A rough-and-ready Wings take to Abbey Road, sometimes backed by an orchestra, and run through mostly live numbers that scarcely received concert airings. “Tomorrow” and “Power Cut” have never been performed by McCartney outside of the original albums, the latter receiving a Gaelic flair in an organ pastiche. For the first time since The Beatles’ dissolution, Paul runs through “Let it Be,” “The Long and Winding Road,” “Lady Madonna,” and a medley of cabaret songs he composed as a teenager. His voice is in its prime and free of the post-Fab jitters about tackling unimpeachable material. Britton and McCulloch shine on punchy versions of “Junior’s Farm,” “Soily,” and “Jet.”
As always, it is a pleasure to hear the Moog lines and harmonies of the late Linda McCartney and an unheard version of Denny Laine’s cover of “Go Now” only months after his passing in 2023. With the benefit of hindsight, Wings sound confident in the studio and ready to hit the road, buoyed by a string of mid-70s hits -it’s a shame this incarnation never toured.
The new collection of 26 tracks, a book of unseen photos and a subsequent gallery tour, plus the recent releases of “Band on the Run” work tapes (“ The Underdubbed Mix”) and the first remastered print of Let It Be since the early ’80s all beg the question:
Just how much is sitting in Paul McCartney’s archive?
Offhand: A finished and never-released 1987 album, Return to Pepperland, an entire concept album for a Rupert the Bear movie, live band recordings from Glasgow in 1979, the never-released Beatles sound collage Carnival of Light, selections from Linda’s polaroid archives, a 1980 memoir penned in prison (“Japanese Jailbird”), and reams of notebooks, demo tapes and curios from a seven-decade catalog.

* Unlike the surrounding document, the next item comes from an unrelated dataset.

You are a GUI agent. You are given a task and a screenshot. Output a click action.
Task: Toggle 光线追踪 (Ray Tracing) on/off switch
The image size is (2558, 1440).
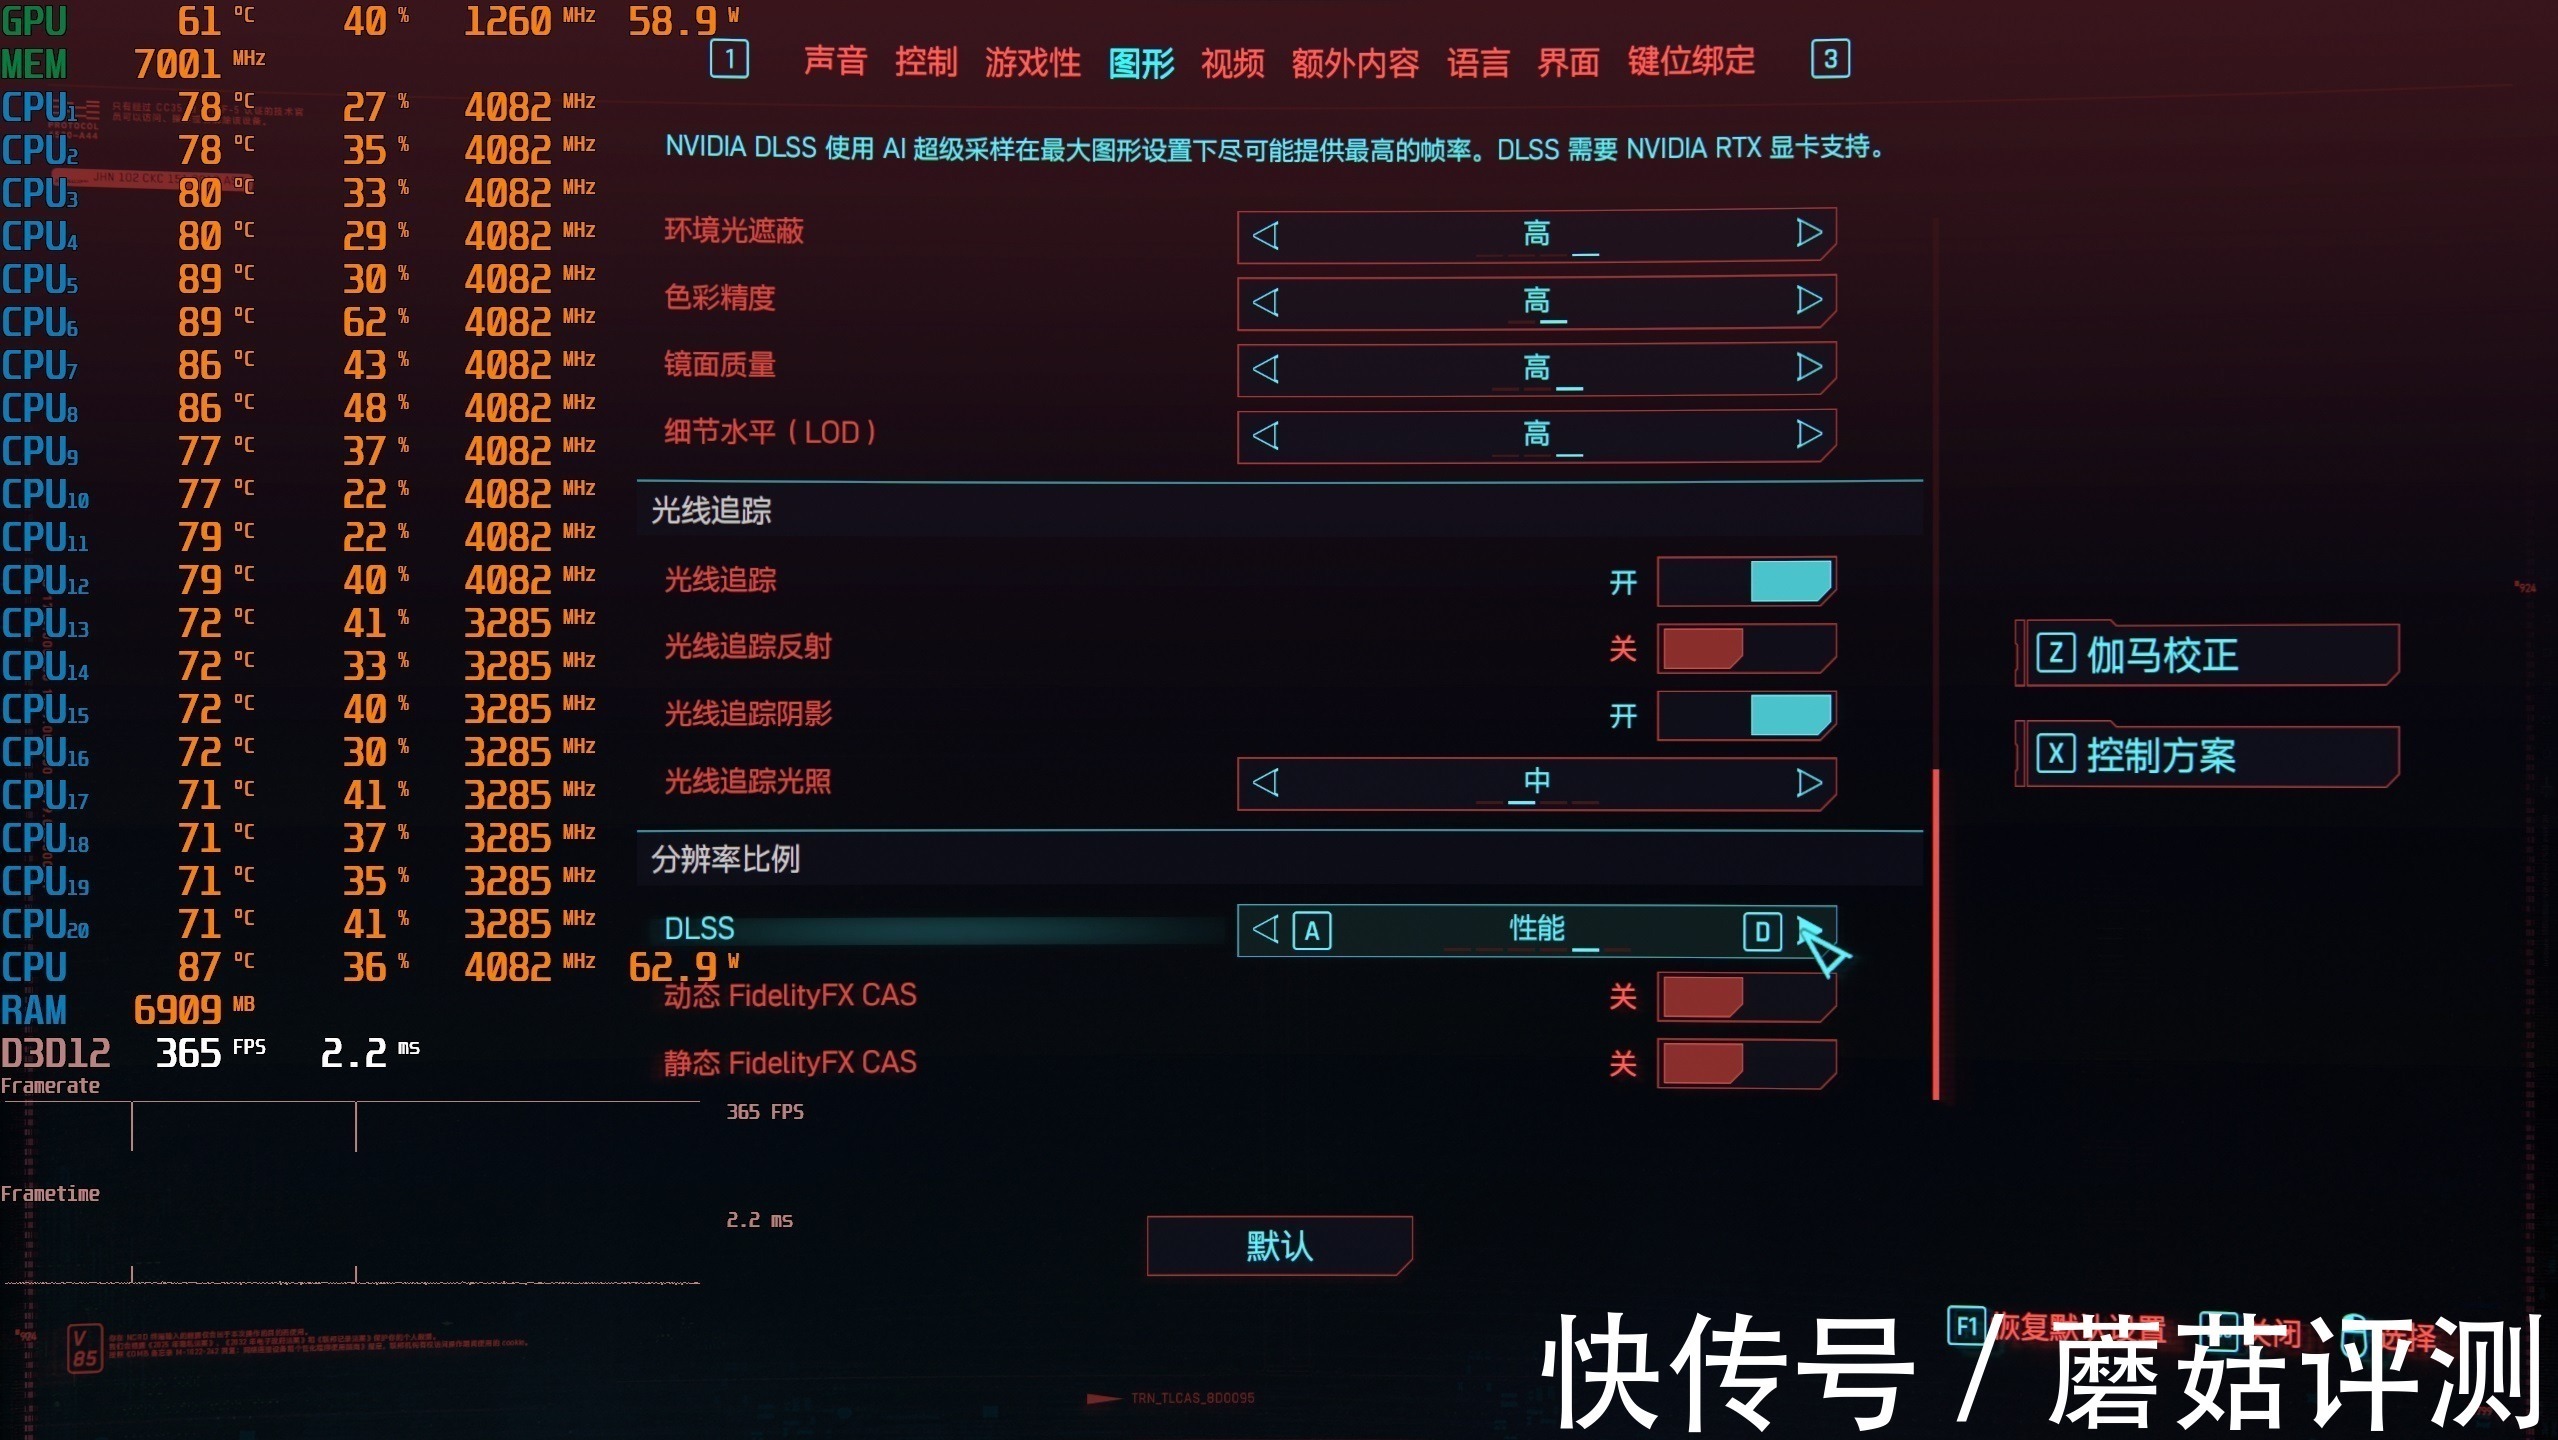coord(1745,581)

On Paul McCartney’s 82nd birthday, he is gearing up for a tour of Europe and Latin America, popping over to daughters Stella and Mary’s respective fashion and photo exhibits, producing his son James’ latest recordings, and continuing work on a mysterious new album and a musical adaptation of It’s a Wonderful Life, his first foray into the genre.
In between contributions to Ringo Starr’s EPs and Rolling Stones albums, spearheading the last Beatles song, “Now and Then,” giving Bruce Springsteen an Ivor Novello award and surprising the graduating class of LIPA at commencement, Paul McCartney dips into the archive and continues to prove what the world has suspected since ‘64: No one does it better.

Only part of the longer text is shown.